Just got back from seeing this, and I was really impressed. I had no idea what it was all about except aliens are quarantined in District 9 and a mecha catches a rocket. Going in cold like that really added to the experience. The effects were so good I didn’t notice them, if you know what I mean. The transformation of Wikus from someone who quite cheerfully kills alien babies was believable and captivating. For me, actually, the least believable thing was the 'abortion" scene - it seemed too over the top. But then again, when he was unplugging the young and handed the device to his friend as a souvenir, there were people in the audience laughing along with them, I shit you not. So maybe over the top was required to resonate with the more troglodytic viewers.

While there was a lot of emotional impact, I was glad that they mined more complex issues and didn’t resort to “Christopher’s son is in terrible danger!” for all the drama. In fact it was much more poignant when Christopher’s plan looked dead and he tried to get his son excited about their new tent.

My understanding is they needed the module operating in any case - otherwise how would they activate the ship’s movement and the tractor beam?

Personally, I think the filmmakers didn’t care if the rocket catch was scientifically defensible - they put it in because it looks like twelve kinds of awesome, and I can support that.

I knew the gun was going to go off, I just never expected it would go off by itself and kill all the baddies in the room to save our hero’s life. That it was going to go off was a given, the manner in which it did was DEM. That to me is not in doubt, nor does it really detract from the film. As I said before DEM is pretty standard in lots of Hollywood films.

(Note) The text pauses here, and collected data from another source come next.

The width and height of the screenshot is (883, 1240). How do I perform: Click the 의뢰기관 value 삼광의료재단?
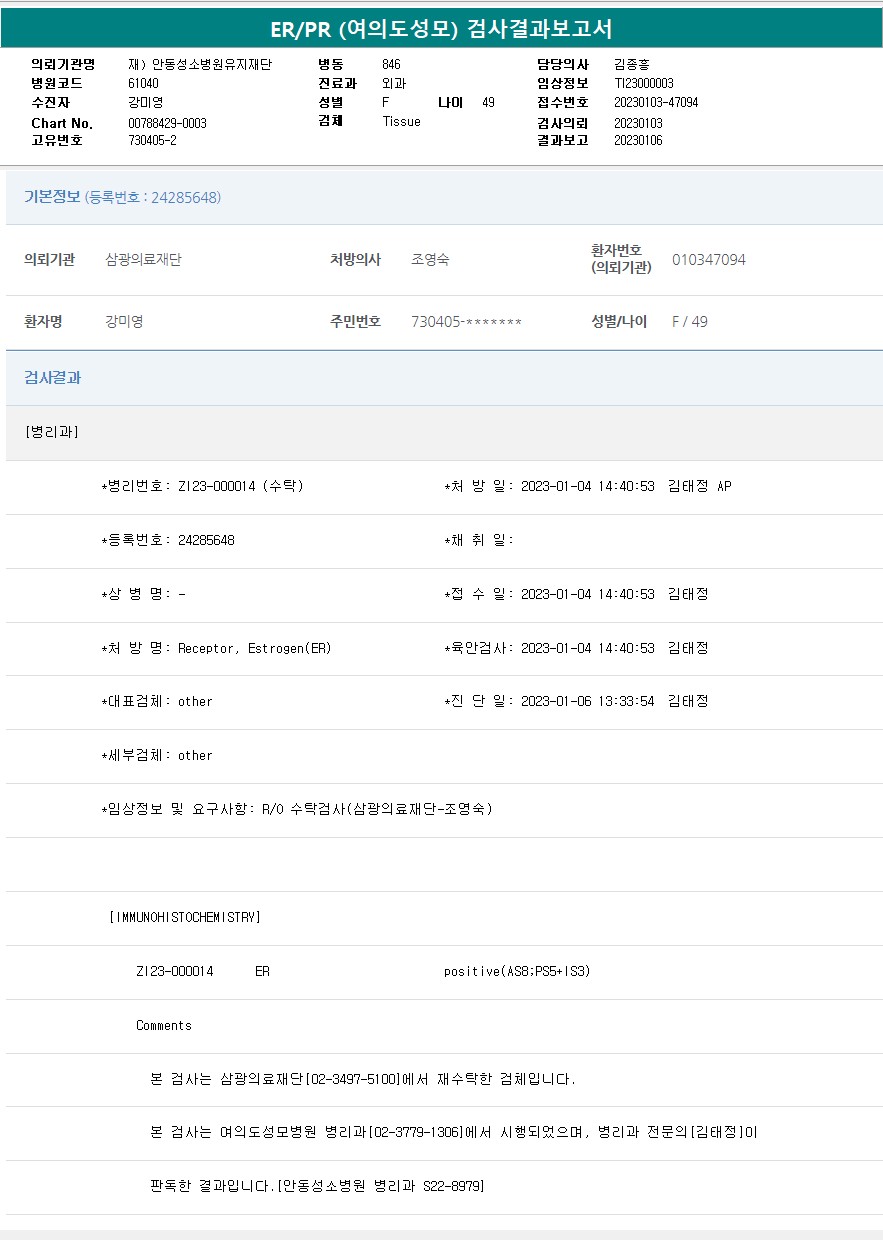click(x=143, y=260)
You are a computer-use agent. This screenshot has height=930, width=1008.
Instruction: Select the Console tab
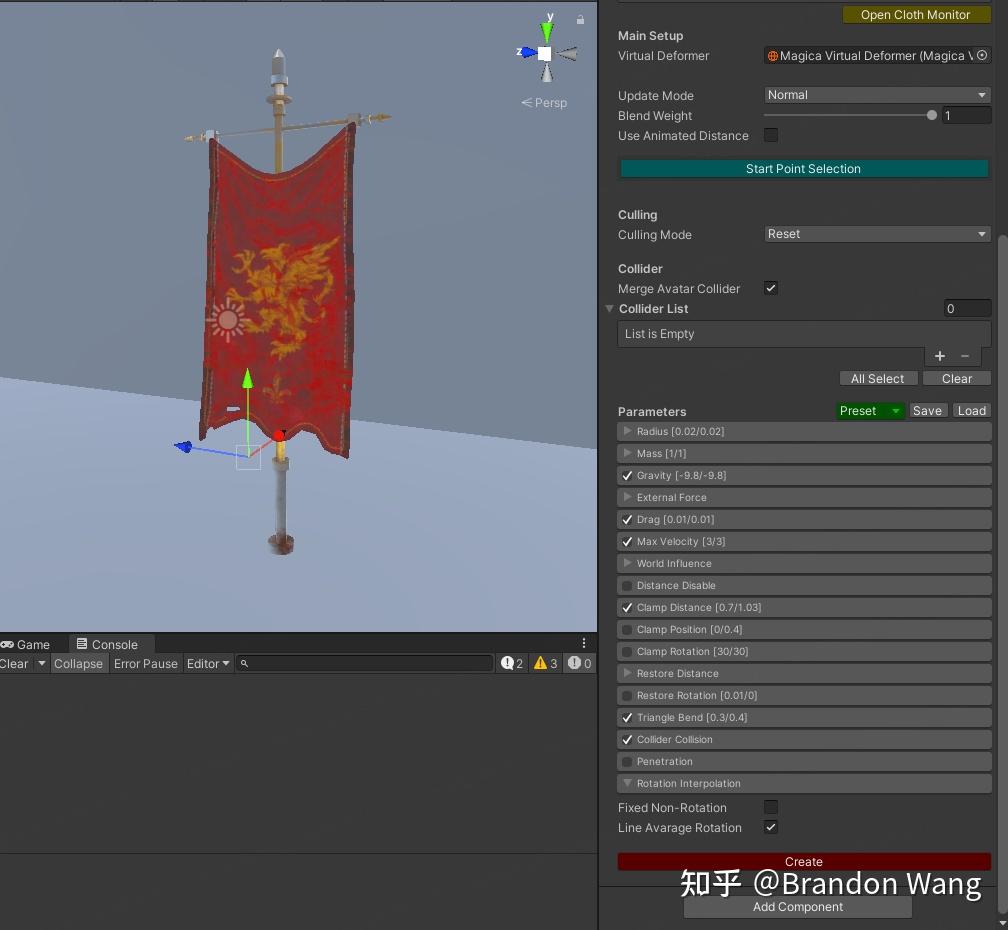point(107,644)
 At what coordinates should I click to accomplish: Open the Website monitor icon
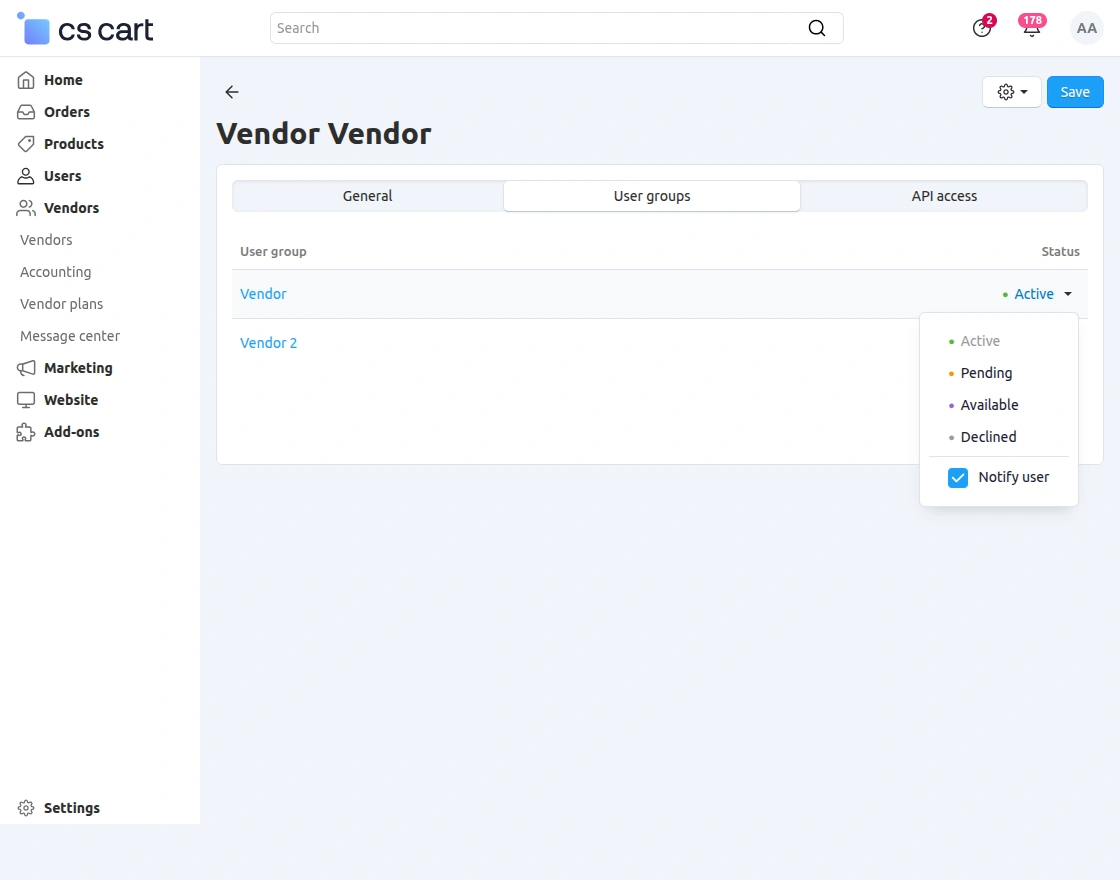click(26, 400)
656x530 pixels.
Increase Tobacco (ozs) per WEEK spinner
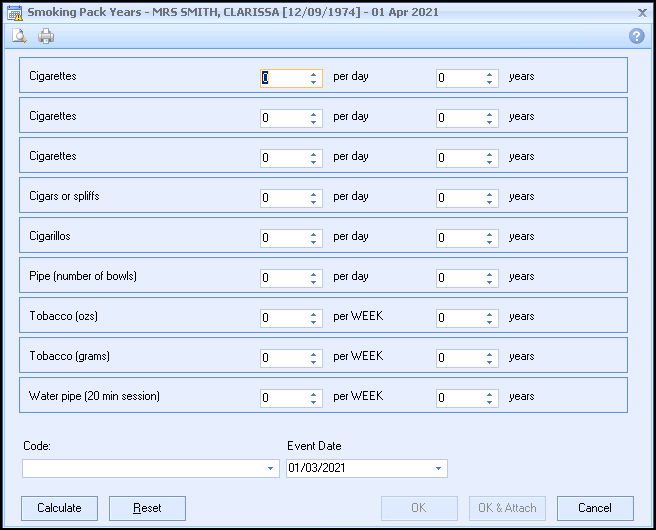tap(314, 314)
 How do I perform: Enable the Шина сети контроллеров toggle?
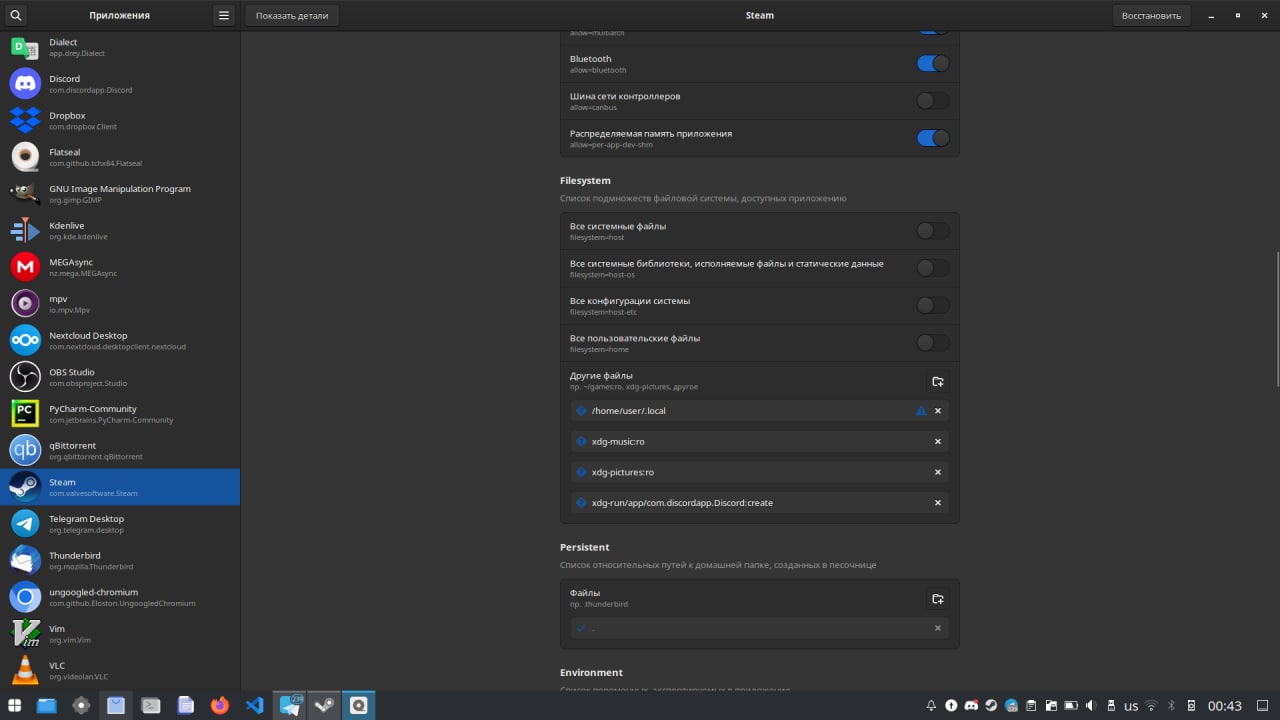click(x=932, y=100)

I didn’t say the movie not speculating why the aliens were there made it hollow. I said that in using the contrivance of a documentary about the aliens, and in having talking heads giving the backstory about them, not having any speculation by the talking heads on why the alien ship arrived on earth at all made the mocumentary aspect ring hollow. There is no way in such a documentary there would be no such speculation from the purported experts. Obviously YMVs.